Poco después Juan Gabriel le contó que se le había caído un tabique en el pie derecho. Lo tenía enyesado.
-¿Quieres regresar? -le preguntó
-No puedo, tendría que trabajar varios meses sin goce de sueldo -le dijo.
Ana Isabel se puso en contacto con el cónsul José Luis Delegado, quien le dijo que iba a investigar. "Efectivamente su esposo está trabajando aquí, pero todo está bien", le contestó. Ana Isabel no le creyó. Tuvo que vender las bicicletas de los niños y las herramientas de Juan Gabriel para pagar una letra de la deuda contraída para el terreno.

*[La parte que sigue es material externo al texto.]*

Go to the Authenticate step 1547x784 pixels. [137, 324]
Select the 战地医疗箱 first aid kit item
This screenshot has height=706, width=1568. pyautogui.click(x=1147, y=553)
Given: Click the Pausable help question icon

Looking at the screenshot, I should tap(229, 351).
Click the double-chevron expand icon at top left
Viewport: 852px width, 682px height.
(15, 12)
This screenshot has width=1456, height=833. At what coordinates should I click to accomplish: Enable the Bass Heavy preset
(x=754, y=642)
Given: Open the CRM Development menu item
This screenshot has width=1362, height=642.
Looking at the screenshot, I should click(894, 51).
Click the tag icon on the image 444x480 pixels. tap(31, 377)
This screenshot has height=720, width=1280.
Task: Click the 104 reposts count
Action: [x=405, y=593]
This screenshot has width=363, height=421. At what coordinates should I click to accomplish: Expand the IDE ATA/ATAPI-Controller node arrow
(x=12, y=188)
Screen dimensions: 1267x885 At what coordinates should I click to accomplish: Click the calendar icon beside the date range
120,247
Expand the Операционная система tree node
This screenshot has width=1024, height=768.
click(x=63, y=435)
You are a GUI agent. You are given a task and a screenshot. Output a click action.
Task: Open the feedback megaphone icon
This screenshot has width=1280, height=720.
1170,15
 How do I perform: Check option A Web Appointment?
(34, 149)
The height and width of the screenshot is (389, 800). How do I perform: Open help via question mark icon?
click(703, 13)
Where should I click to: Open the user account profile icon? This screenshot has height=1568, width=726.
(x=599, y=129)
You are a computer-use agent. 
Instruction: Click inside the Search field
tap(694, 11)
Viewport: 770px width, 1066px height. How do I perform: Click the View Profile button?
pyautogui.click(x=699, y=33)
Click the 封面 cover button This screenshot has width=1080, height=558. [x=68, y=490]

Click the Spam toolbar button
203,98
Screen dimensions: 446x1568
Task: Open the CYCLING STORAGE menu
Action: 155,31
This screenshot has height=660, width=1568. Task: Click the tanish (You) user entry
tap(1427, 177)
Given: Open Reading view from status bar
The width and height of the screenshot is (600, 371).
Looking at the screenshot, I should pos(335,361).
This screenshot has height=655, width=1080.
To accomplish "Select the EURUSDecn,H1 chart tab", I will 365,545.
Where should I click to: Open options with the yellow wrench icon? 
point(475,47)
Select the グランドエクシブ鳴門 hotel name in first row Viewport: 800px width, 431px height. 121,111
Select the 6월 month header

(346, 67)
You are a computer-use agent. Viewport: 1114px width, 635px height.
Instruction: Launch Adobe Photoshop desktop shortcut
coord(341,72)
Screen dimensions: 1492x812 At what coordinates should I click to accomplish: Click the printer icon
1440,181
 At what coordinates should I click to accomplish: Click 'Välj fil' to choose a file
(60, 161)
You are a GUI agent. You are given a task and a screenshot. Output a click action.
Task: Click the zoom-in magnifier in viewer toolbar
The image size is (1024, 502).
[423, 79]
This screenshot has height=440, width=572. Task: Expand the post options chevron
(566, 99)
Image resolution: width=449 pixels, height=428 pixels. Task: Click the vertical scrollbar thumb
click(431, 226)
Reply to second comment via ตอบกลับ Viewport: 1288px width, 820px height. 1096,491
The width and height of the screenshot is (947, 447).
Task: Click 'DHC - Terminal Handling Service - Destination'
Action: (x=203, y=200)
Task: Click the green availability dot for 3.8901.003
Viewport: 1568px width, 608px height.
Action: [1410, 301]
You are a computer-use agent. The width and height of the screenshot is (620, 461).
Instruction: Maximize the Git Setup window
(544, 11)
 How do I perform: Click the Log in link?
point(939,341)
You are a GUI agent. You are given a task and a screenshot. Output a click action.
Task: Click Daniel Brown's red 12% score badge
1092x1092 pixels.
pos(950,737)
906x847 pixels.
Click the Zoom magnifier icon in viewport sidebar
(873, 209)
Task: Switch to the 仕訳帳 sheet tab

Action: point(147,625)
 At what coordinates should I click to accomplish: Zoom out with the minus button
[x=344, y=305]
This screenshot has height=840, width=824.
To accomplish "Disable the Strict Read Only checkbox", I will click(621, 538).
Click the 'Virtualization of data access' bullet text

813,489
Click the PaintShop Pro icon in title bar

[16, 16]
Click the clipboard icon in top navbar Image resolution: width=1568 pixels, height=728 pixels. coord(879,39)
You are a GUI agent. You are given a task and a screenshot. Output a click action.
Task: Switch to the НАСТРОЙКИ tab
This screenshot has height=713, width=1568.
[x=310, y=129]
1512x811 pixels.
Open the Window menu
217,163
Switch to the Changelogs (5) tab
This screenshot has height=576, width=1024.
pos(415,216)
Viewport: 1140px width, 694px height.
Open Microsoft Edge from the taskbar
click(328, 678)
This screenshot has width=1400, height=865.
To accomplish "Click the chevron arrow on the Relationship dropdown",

Mientras, en Bimini Juan Gabriel pasaba los días junto a David Alejandro, otro empleado al que se le cayó encima el techo de la casa que estaba construyendo. La caída de David Alejandro desde una altura de casi ocho metros quedó al descubierto. Le dieron casi un año de incapacidad, pero la empresa lo mantuvo en el área de trabajo sin razón.
En Pedro Escobedo, la noticia de que había un trabajador que se había caído aumentaba la zozobra. En la presidencia le dijeron que todo estaba fuera de su competencia y que no había nada qué hacer. En la Comisión de Migración le dijeron que no le creerían nada hasta que trajera a los familiares de los migrantes. Los juntó a todos y los llevó a la delegación de Relaciones Exteriores.
Martha Bravo, de la oficina de Relaciones Exteriores en el municipio, la tachó de revoltosa. El cónsul de Bahamas en Jamaica, José Luis Delgado, le dijo que si quería que regresara su esposo debía depositar dinero en una cuenta bancaria. Ya por los pasillos del edificio diplomático de Ciudad de México se sabía de los migrantes de las Bahamas.
Eran finales de julio. En la primera semana de agosto, por el mismo llano que se fue, sus hijos lo vieron venir. Era el primero de los seis mexicanos en regresar, gracias a su esposa Ana Isabel.